● Requirement A
In the article on redirecting social investment, rewrite the paragraph beginning "As a response to this reality" as a short list that keeps its main facts.
● Requirement B
Carry the article on redirecting social investment forward from its last sentence, in the same reporting style.

● Source text
____

Redirecting Social Investment - Business Media MAGS


Redirecting Social Investment

Has lockdown tilted CSI spending towards more food relief and health efforts? Caiphus Kgosana finds out.

While 2019 saw CSI spend heavily directed at education, with 94 per cent of corporate donors collectively spending 50 per cent of their spend in this sector, food relief programmes only received about 2 per cent of the total R10.2-billion allocated to the collective CSI spend pool, according to Trialogue’s The Business in Society Handbook 2019.

How will this situation read at the end of 2020, when food relief and health-related emergencies emerged early on in the year as the dominant areas for relief as the COVID-19 lockdown impacted gravely on the majority of our communities?

The New York Times pointed out right at the start of the global wide lockdown that “in societies where the virus hits, it is deepening the consequences of inequality, pushing many of the burdens onto the losers of today’s polarised economies and labour markets. Research suggests that those in lower economic strata are likelier to catch the disease”.

As a response to this reality, the Solidarity Fund was set up. Gloria Serobe, the chairperson of the fund, said at that time that the fund will be a rapid response to support four key initiatives: preventative and supporting measures to “flatten the curve”; detecting and understanding the magnitude of the infection problem; assisting with the management of those people in hospital or medical care; and supporting those people whose lives are disrupted by the virus.”

By all accounts, South Africa’s renewed priorities for social funding shifted towards medical-related relief programmes and very basic food relief efforts. The Solidarity Fund’s first humanitarian disbursement, in April this year, saw R120-million donated to provide emergency food relief to over 250 000 distressed households across South Africa. This figure already accounts for more than 10 per cent of the annual CSI spend corporates pooled in 2019.

____

● Records shown
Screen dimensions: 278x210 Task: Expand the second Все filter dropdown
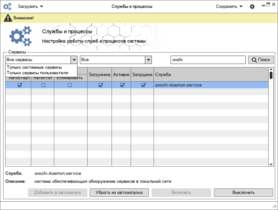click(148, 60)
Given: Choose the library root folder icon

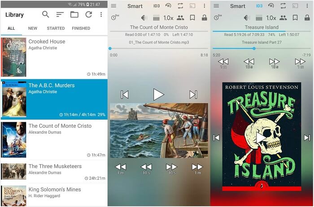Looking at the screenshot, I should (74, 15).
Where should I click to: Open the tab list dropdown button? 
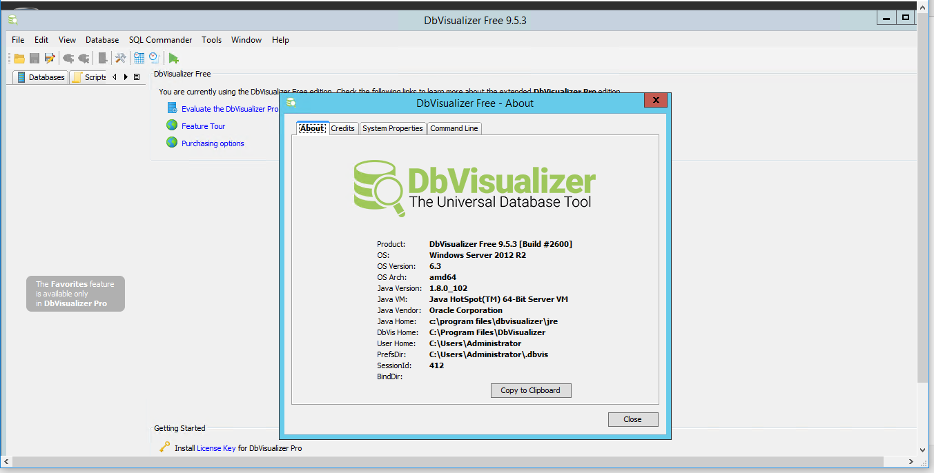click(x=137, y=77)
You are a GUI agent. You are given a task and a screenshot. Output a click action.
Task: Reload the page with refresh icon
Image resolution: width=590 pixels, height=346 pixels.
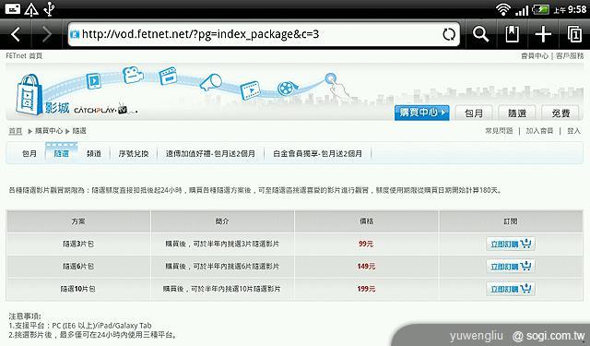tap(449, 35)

____

● Written answer A
- The Solidarity Fund was set up in response to this reality.
- Its chairperson, Gloria Serobe, said it would be a rapid response supporting four key initiatives:
  - preventative and supporting measures to "flatten the curve"
  - detecting and understanding the magnitude of the infection problem
  - assisting with the management of people in hospital or medical care
  - supporting people whose lives are disrupted by the virus

● Written answer B
As part of its healthcare support intervention, the fund reported in May that R905-million had been allocated for the procurement of personal protective equipment and an additional R250-million to the National Health Laboratory Services. Again, on last year’s statistics where corporate spend directed to the health sector was only 7 per cent of the total CSI spend of R10.2-billion, according to Trialogue, this year’s spend seems to have surpassed the 2019 CSI support.

The big spenders

Mary Oppenheimer and her daughters are responsible for the biggest donation to the Solidarity Fund, having donated just over R1-billion to date. The Solidarity Fund is a business, government and civil society initiative with a mandate to support the national health response, contribute to humanitarian relief efforts, and mobilise South Africans in the fight against COVID-19.

The fund, according to statistics released on its website, has raised R3.1-billion since its inception and has allocated R2.2-billion and disbursed just over R1-billion to ongoing projects. The statistics also show that it supported 11 projects in the health sector, mainly buying personal protective equipment (PPE) for frontline workers and testing kits.

By the beginning of October, the fund had supported 280 000 families around the country with food parcels and allocated farming input vouchers to 47 000 subsistence farmers in rural areas. It is targeting another 135 000 households through its R100-million food voucher relief programme, whereby each household receives a R700 voucher.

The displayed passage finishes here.